31 Jul 2017

Machine learning pipelines with Scikit-Learn

Pipelines in Scikit-Learn are far from being a new feature, but until recently I have never really used them in my day-to-day usage of the package. I found the documentation was sparse, and mainly consisted of contrived examples rather than covering practical use cases.

I recently started reading Aurelien Geron's Hands on Machine Learning with Scikit-Learn and TensorFlow, and finally I encountered some simple examples that actually brought the concept of data pipelines to life.

I have a notebook available here that accompanies this post- hopefully it will bring everything to life with a worked example.

Why pipelines?

If you come from an R background using the caret package, you may find Scikit-Learn a little frustrating to use. The caret package incorporates many of the patterns you encounter in supervised machine learning into its caret::train class, making the process feel almost too easy.

Scikit-Learn, however, requires you to dig around creating and fitting objects for your preprocessing, and initially I found it very difficult to maintain a neat workflow of preprocessing and model training and evaluation.

There are two powerful things that pipelines can do which convinced me of their use (there are more than two advantages they bring, but these are the two that convinced me!):

You can treat preprocessing steps as hyperparameters. As a simple example, perhaps you can't decide if you should scale your features before training your learning algorithm. With a pipeline, you can in principle treat this like any other hyperparamenter, and by using Scikit-Learns's GridSearchCV class decide whether you should perform this processing or not. Using caret, you cannot easily treat the preprocesing like a hyperparameter, and would have to build multiple models and compare them manually.
Once you have fitted your pipeline, it is just a case of using it's transform or predict method to run your test set through, either for processing data or making predictions from an estimator, respectfully. This is much cleaner than, say, spending an evening developing your model using your training set, then having to work backwards to recreate the same data preperation steps for your test data set.

No free lunch

Unfortuneately, I encountered a bit of a learning barrier to get up and running with pipelines. The documentation only shows examples, opposed to practical use cases. To learn, you are pretty much at the mercy of blogs like this one :)

There are also some difficulties- some of these are the reasons why I avoided pipelines for so long.

Not all of Scikit-Learn's built-in preprocessing transformers are 'toggleable'. That is, if you want to try switching the preprocessing step on or off as you decide the best parameters of the pipeline, you may have to build your own wrapper around the class to give this functionality.
You will have to learn a few simple patterns to build your own custom transformers- chances are you will want to go beyond Scikit-Learn's suite of built in transformers in sklearn.preprocess
Scikit-Learn runs on numpy arrays, and data scientists tend to think in terms of data frames. Keeping track of feature names as you pass them through a pipeline can be messy- especially if you have multiple steps where you may generate new features and remove others.

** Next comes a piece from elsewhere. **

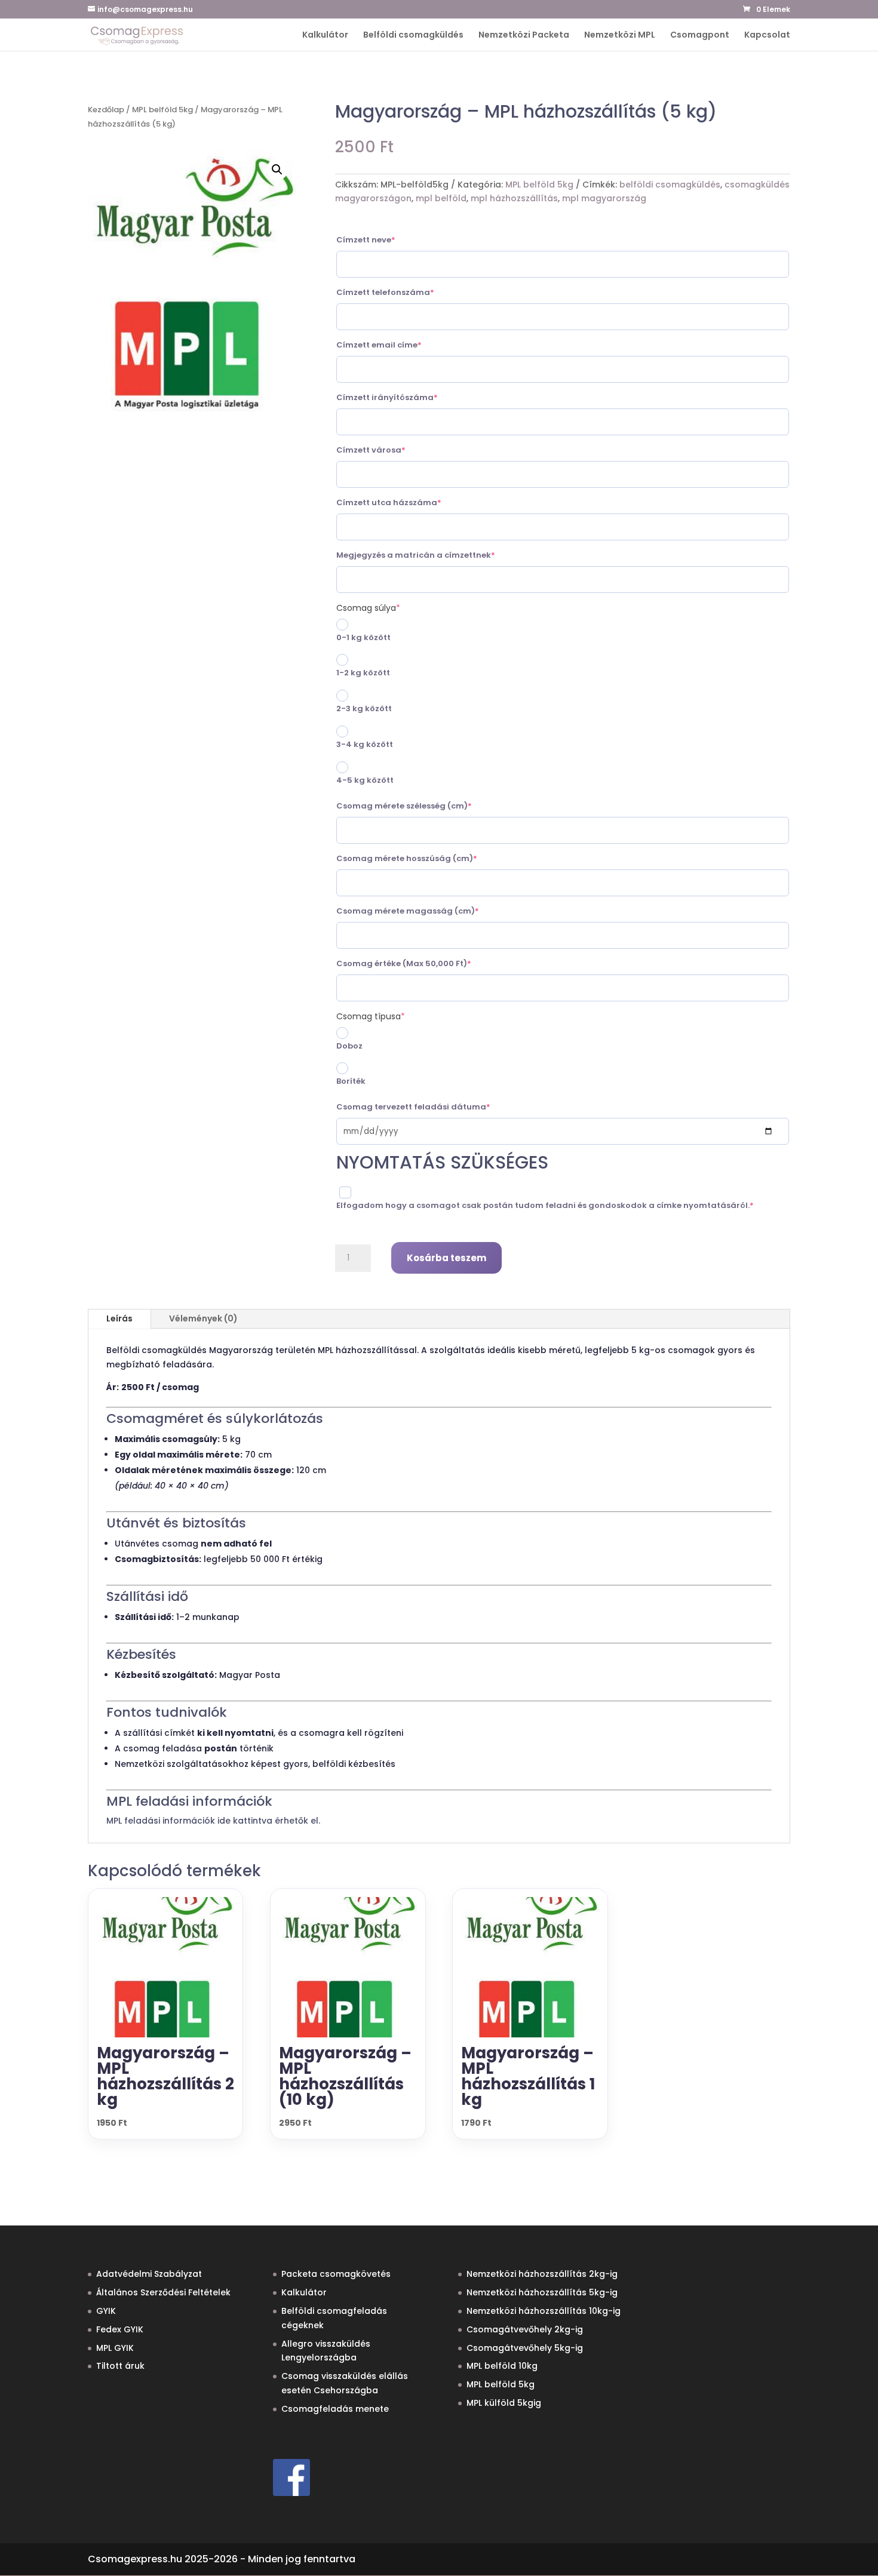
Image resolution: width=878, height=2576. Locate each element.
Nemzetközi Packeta (523, 35)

I will be demonstrating how I overcame these issues in this post, and hopefully give you some inspiration to get you up and running! But first, lets have a quick overview of how to use the Pipeline class and its best friend, FeatureUnion.

Pipeline and FeatureUnion

The two main buiding blocks are Pipeline and FeatureUnion classes, which you can import from sklearn.pipeline

Transformers have to have a fit and transform method, and normally a fit_transform method that does both the steps in one. They may have other useful methods or attributes, but it is fit and transform methods that are required as data is sent through the pipeline.

The idea would be you fit on and then transform your training data, and then just transform the test data, using the parameters learned from training. For example, if you perform a PCA transformation, you would learn the loadings on the training set (fit) which you would then apply to the test set (transform).

If your pipeline is for machine learning, the final step will be an estimator, rather than a transformer. For example, your final step could be a random forest model that ingests the data that is prepared in the previous steps, which will output predictions. If your pipeline has a final estimator, there will be a predict method, and the other associated behaviour of the model will be accessible through the attributes of the pipeline.

Pipeline objects allow you to build up transformers to be executed sequentially. FeatureUnion objects allow you to run transformations in parallel. For example, if you had preprocessing or transformation steps specific to categorical data, you would want to run these in parallel to your numerical features, as they may not be appropriate steps for categorical data.

Now, Pipeline and FeatureUnion objects can be nested within each other, allowing the flexibility to build up fairly intricate pipelines. You may start to build up complexity (which is normally a bad thing), but the trade off is that the resulting pipeline will be a self-contained object, ready to run new data through, or pass to GridSearchCV for hyperparameter tuning.

Stages of the pipeline can be accessed as key-value pairs via the get_params method. I really encourage you to play around- reading blogs is no substitute for practice!

Custom transformers

I found that Scikit-Learn contains many useful transformers, but chances are you will want to implement some custom behaviours. For example, I wanted a transformer that will remove features that have zero variance (i.e. the same value for all training instances), and have a 'switch' to optionally remove low variance features. Some learning algorithms will be adversely effected by low variance features, whereas others may be more resiliant.

We can inherit from sklearn.base.BaseEstimator and sklearn.base.TransformerMixin to borrow useful behaviour. Now, the minimum we have to define is a fit() and a transform() method.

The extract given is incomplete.